We know what to call the group – the correct spelling of Preferred.
Just click inside the Group 1 cell and overtype Preferred.
Notice that the field Customer Type 2 is added in the Field List.
Now we don’t want the original Customer Type field. So drag it out.
Now we get correct results instantly.
Remember that the raw data still has wrongly spelt data.
But we corrected it in Pivot Table.
While this is a nice option, if you have too many spelling mistakes or variations, this manual approach becomes cumbersome.
In that case we have to use a VLOOKUP() based approach. We first create a two column table. First column containing all the unique items and second column containing the correct spelling for each item. Then we add a column in the raw data, lookup the original item and find the equivalent correctly spelt item from the lookup table. We will cover this concept in a future article.
Grouping text for categorization
Correcting spelling mistakes is operational work. But Grouping is also useful in more business related situations.

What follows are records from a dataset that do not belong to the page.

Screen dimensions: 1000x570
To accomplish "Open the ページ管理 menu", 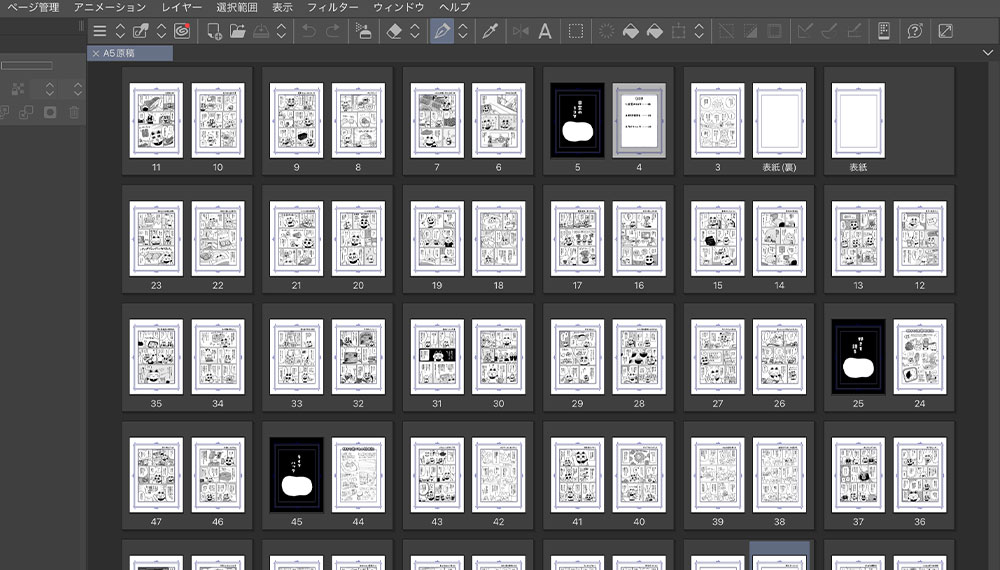I will coord(34,7).
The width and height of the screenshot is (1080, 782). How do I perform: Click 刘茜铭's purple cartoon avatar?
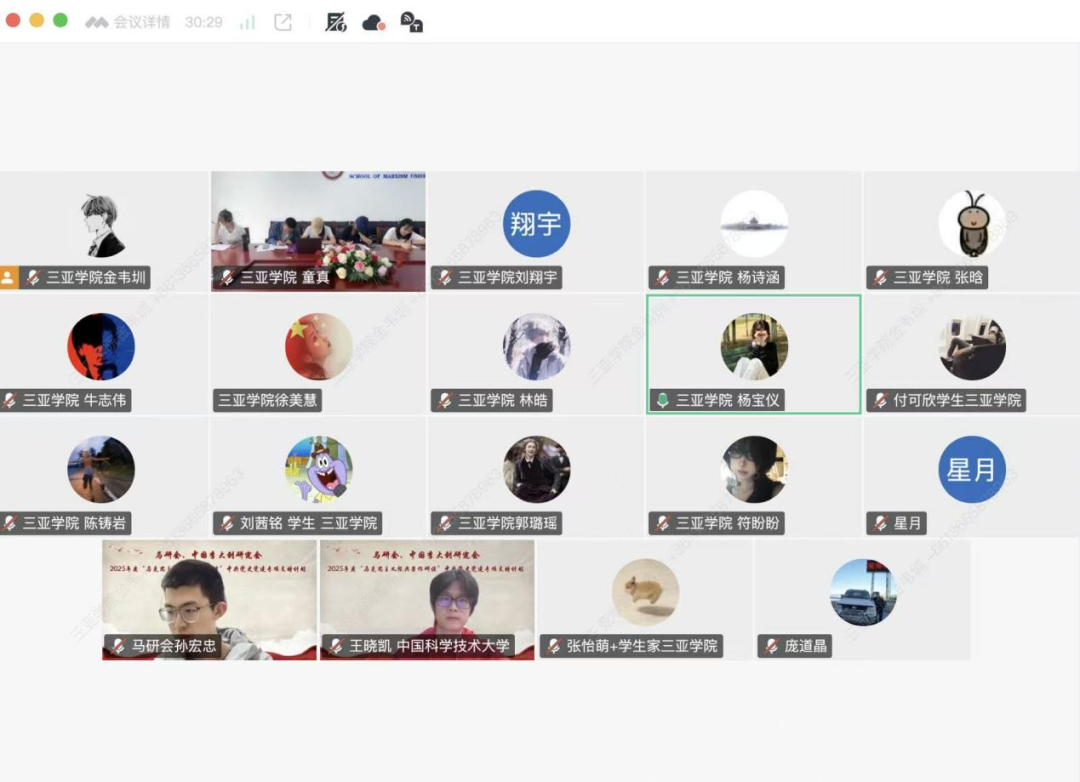coord(318,469)
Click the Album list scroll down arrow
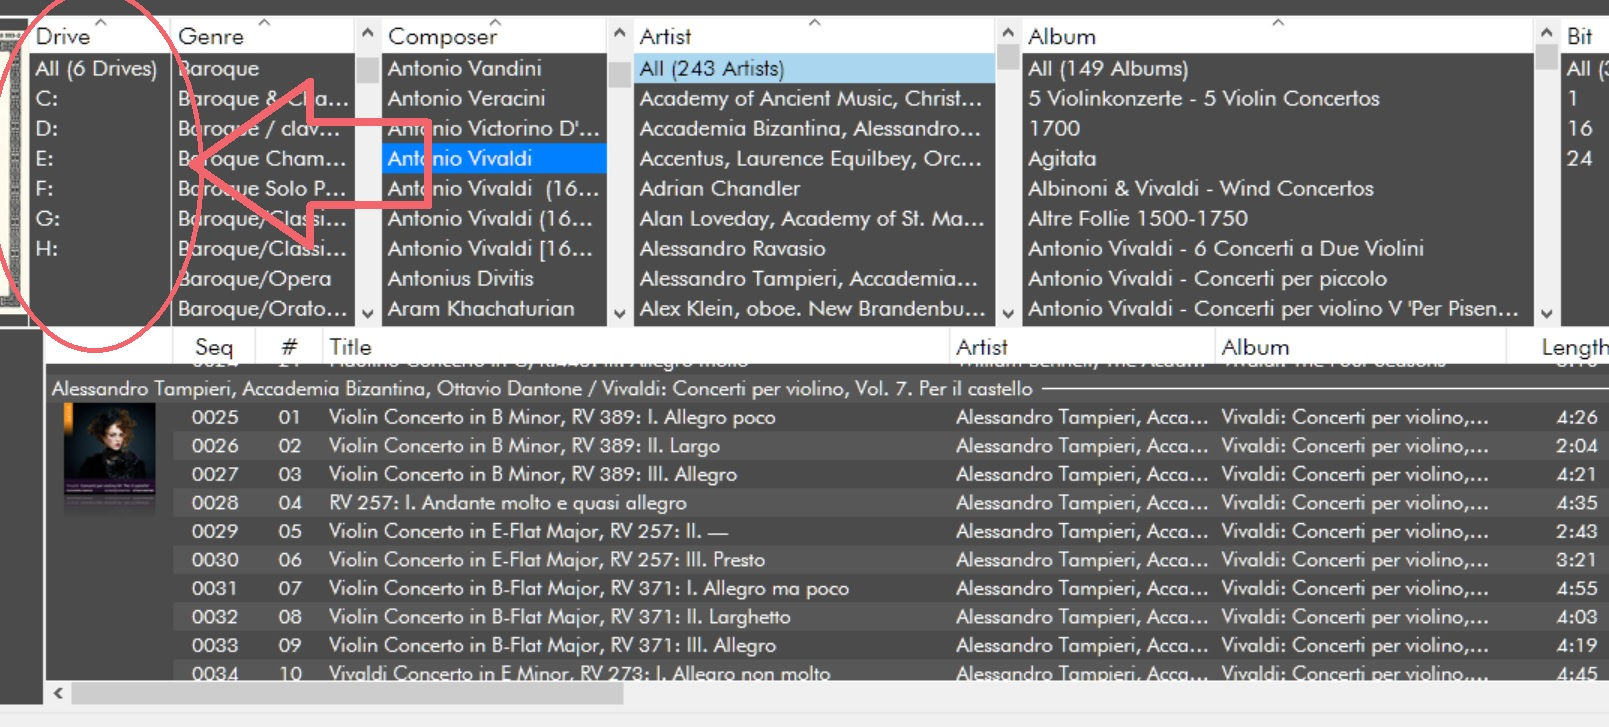Screen dimensions: 1609x727 pyautogui.click(x=1546, y=313)
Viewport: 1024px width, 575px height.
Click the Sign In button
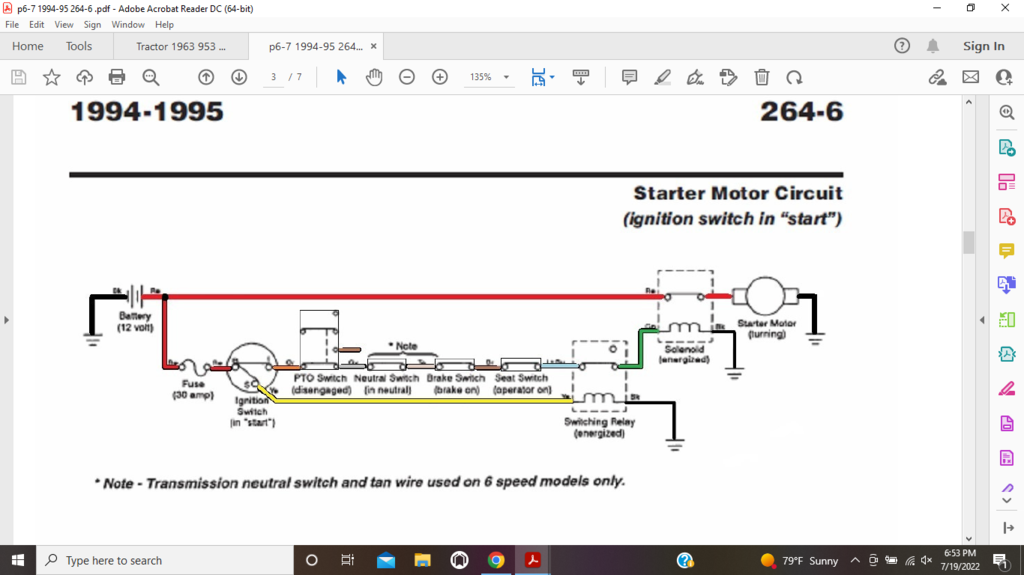click(x=983, y=46)
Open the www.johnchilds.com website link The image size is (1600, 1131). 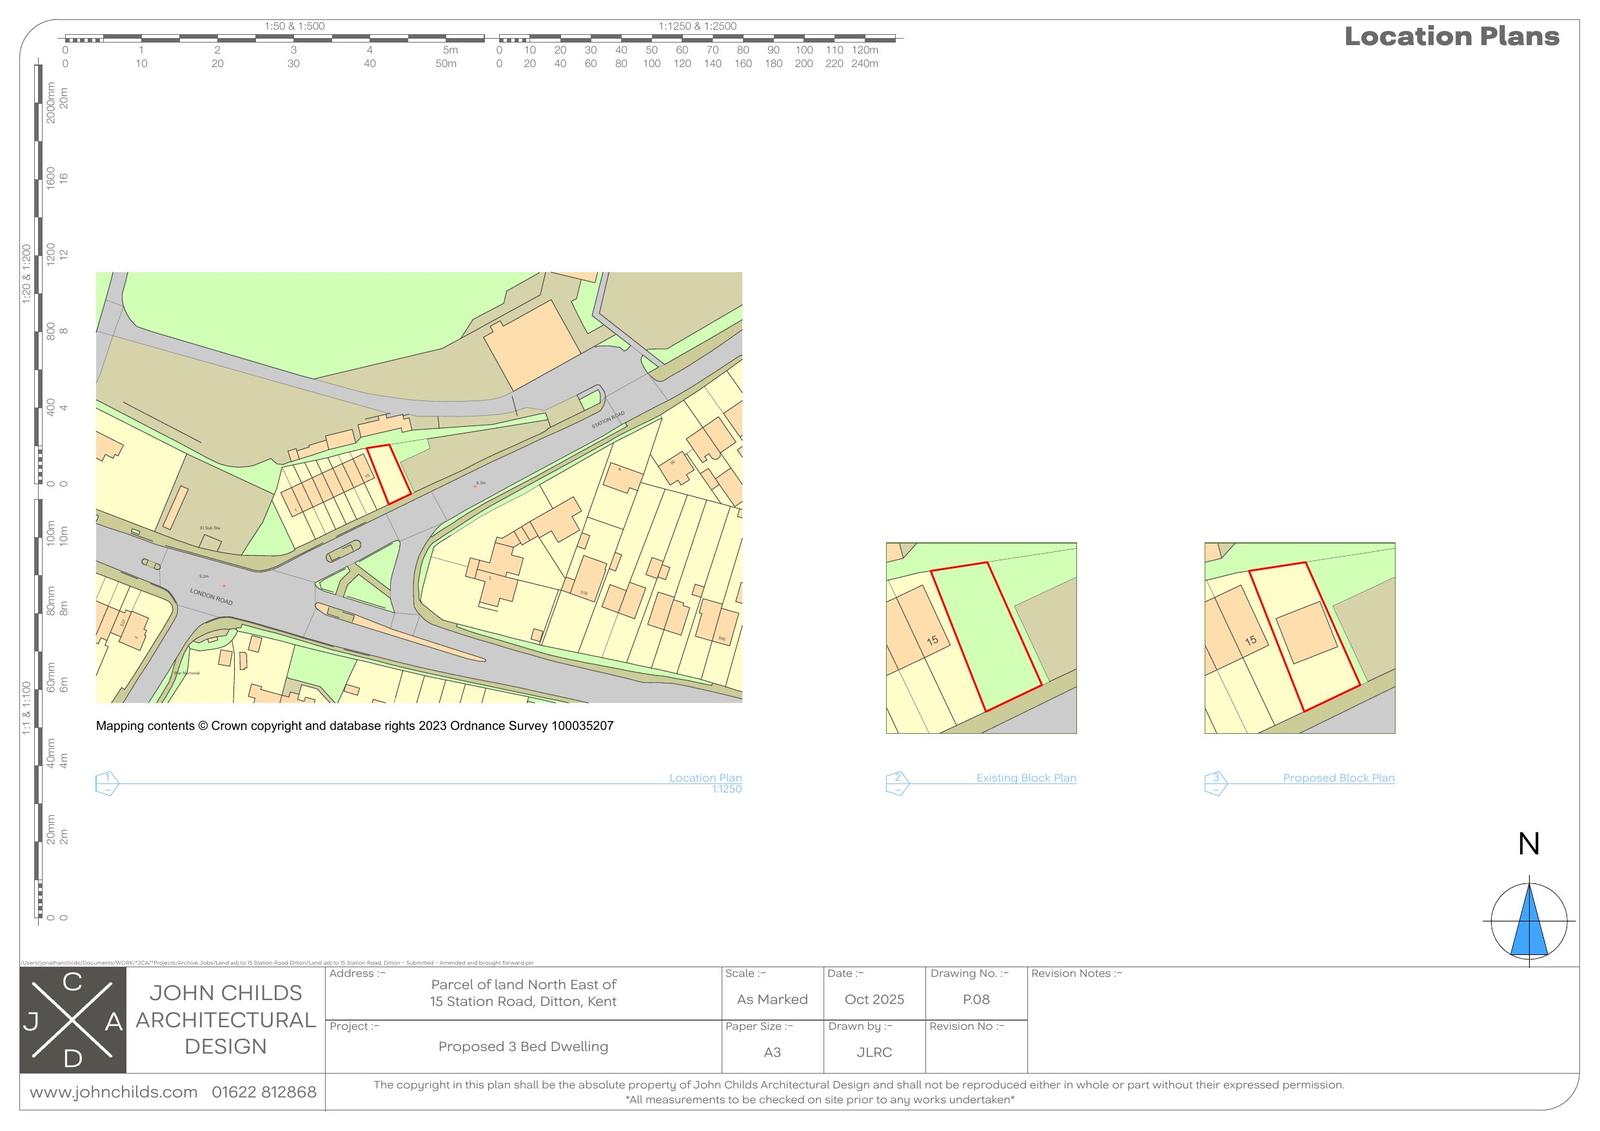pyautogui.click(x=113, y=1092)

Create this pivot table : Rows – Segment, Data – Amount.
Right click in data – Show Values As – % of Column
We can see how much money is outstanding by industry. This is good.
Money not yet received is risky. Of course. But I want to do some more analysis.
Suppose, economy crashes suddenly. Will I lose all this money?
Or are there some industries which are more risky compared to others?
To answer this question, I do not want to see so many segments.
I only want two things – Risky and Safe.
In short, I am trying to categories each segment as Risky or Safe.
If you look at the raw data there is no column called Risk Type.
Don’t even think of adding that column in raw data and performing manual data entry (or even using VLOOKUP). Grouping will do this for you – right within the Pivot Table.
Select the risky Segments using CTRL Click.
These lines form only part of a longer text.